To do ->
Nothing but the pictures should be dropped; repeat the rest of the data below exactly.

▼▼▼

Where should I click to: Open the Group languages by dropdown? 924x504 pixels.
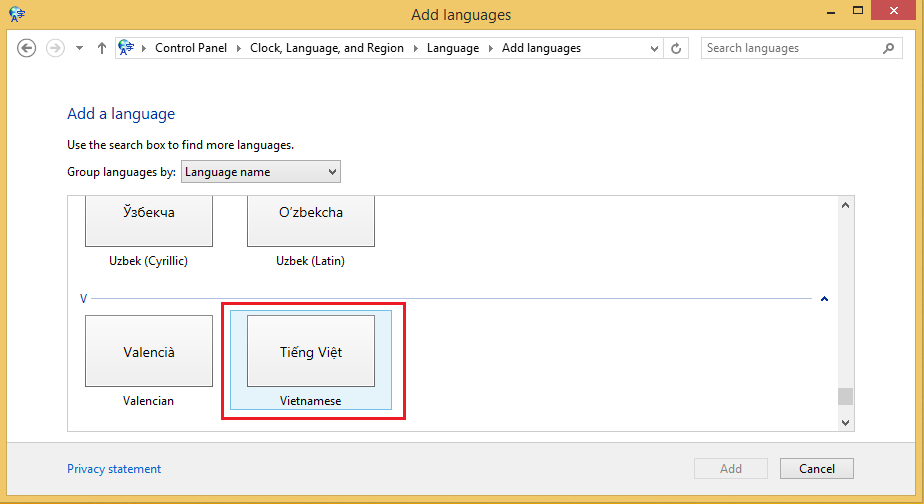(x=260, y=172)
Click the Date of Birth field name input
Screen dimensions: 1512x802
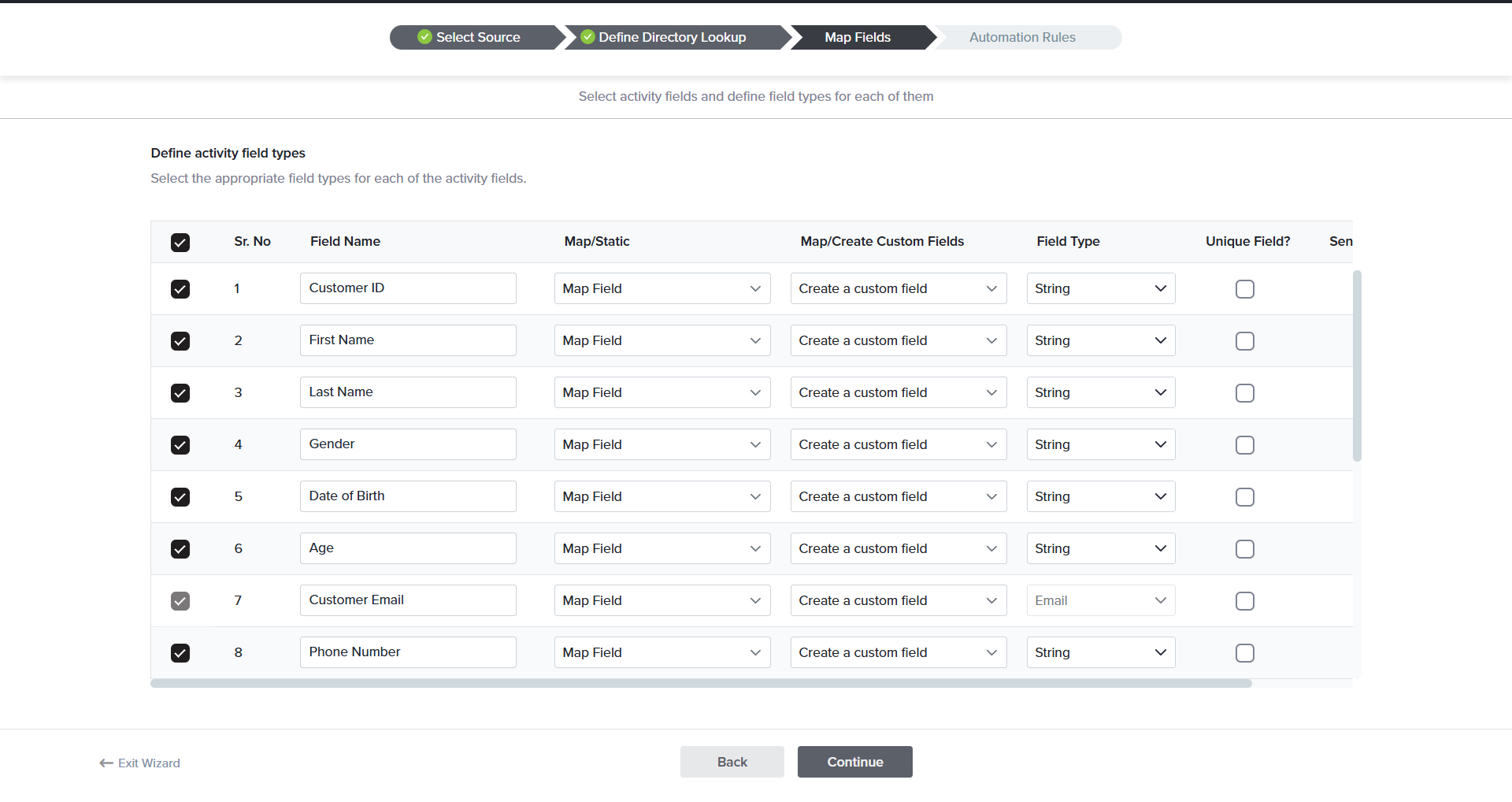pos(408,497)
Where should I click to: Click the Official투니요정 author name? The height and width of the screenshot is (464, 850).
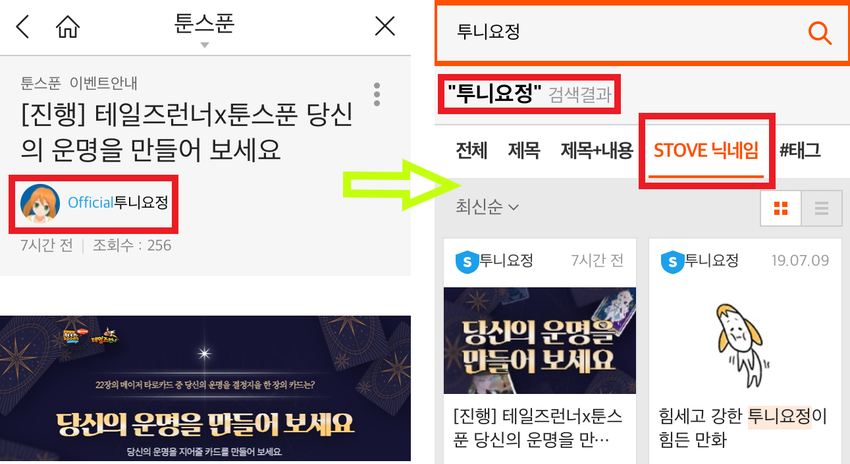(118, 203)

▲▲▲

Response for this exercise ->
Where should I click to: Open the Group languages by dropdown? 924x504 pixels.
(x=260, y=172)
Click the Date of Birth field name input
Screen dimensions: 1512x802
pos(408,497)
Where should I click to: Click the Official투니요정 author name? The height and width of the screenshot is (464, 850).
(118, 203)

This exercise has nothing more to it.